Il nuovo documento - prodotto dall’Autorità europea per la sicurezza alimentare, dall'Agenzia europea dei medicinali e dal Centro europeo per la prevenzione e il controllo delle malattie utilizzando  i dati ottenuti dalle reti di sorveglianza comunitarie Ue per il periodo 2013-2015 - conferma tutte le indicazioni emerse dal primo report pubblicato nel 2015, fornendo dati di  elevata qualità, idonei ad analisi sofisticate.

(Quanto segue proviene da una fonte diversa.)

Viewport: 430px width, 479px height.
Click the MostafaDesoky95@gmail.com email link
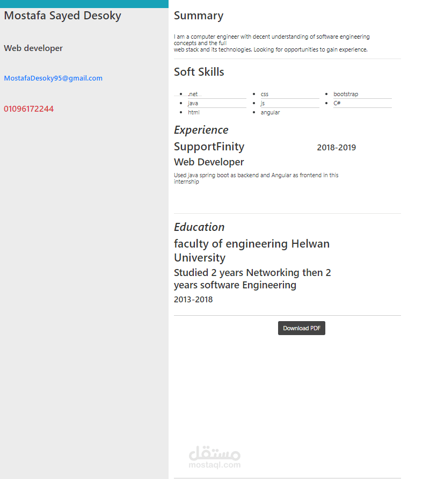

In linea generale emerge che l’uso complessivo degli antibiotici è più elevato negli animali da allevamento che nell'uomo, ma la situazione varia per Pese e per tipo di antibiotico utilizzato. In particolare, la classe delle polimixine - categoria di antibiotici particolarmente efficaci contro i microorganismi Gram-negativi, che include  la colistina  - risulta ampiamente utilizzata nel settore veterinario ma viene anche  sempre più utilizzata in ospedale per trattare le infezioni multiresistenti.

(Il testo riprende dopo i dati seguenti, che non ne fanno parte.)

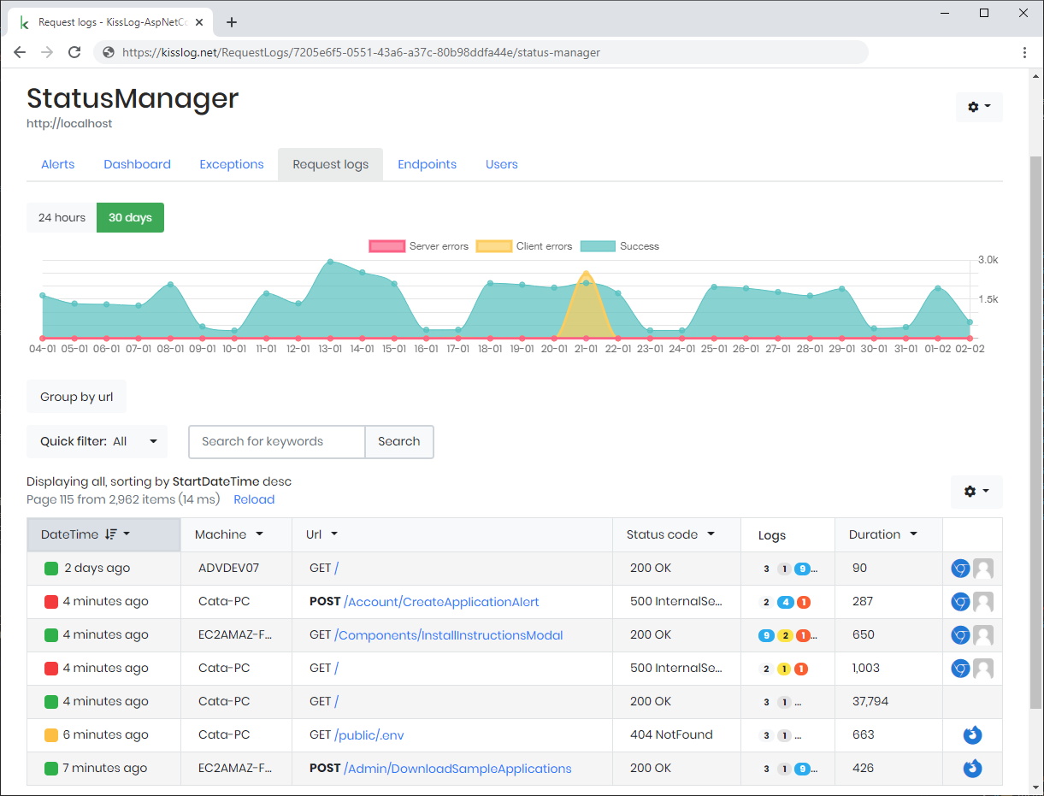Click the Search for keywords field
Screen dimensions: 1044x796
277,442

Tra gli antibiotici  più spesso utilizzati nell’uomo che negli animali figurano  cefalosporine e quinoloni di terza e quarta generazione, considerati particolarmente importanti per la salute umana: il report sottolinea in proposito che la resistenza ai quinoloni, utilizzati per trattare la salmonellosi e la campilobatteriosi negli esseri umani, è associata all’uso degli stessi antibiotici negli animali.  Gli esperti delle tre agenzie raccomandano comunque ulteriori studi per approfondire ulteriormente le influenze reciproche tra uso di antibiotici e sviluppo delle resistenze.

Ad accendere i riflettori sugli antibiotici e sulle radicate consuetudini associate al loro uso è anche  il British Medical Journal che dà conto delle conclusioni cui sono giunti studiosi della Brighton and Sussex  Medical School, sancendo un plateale dietro front  sulla durata ottimale della terapia e sulla necessità di finire il ciclo di somministrazione standard già avviato.

Secondo gli esperti britannici non ci sarebbero evidenze scientifiche a supporto della convinzione che sia comunque necessario concludere la terapia anche se i sintomi regrediscono: anche il futuro delle terapie antibiotiche - dicono - è quello di  ricette personalizzate, da tarare sul paziente e sull’infezione da curare.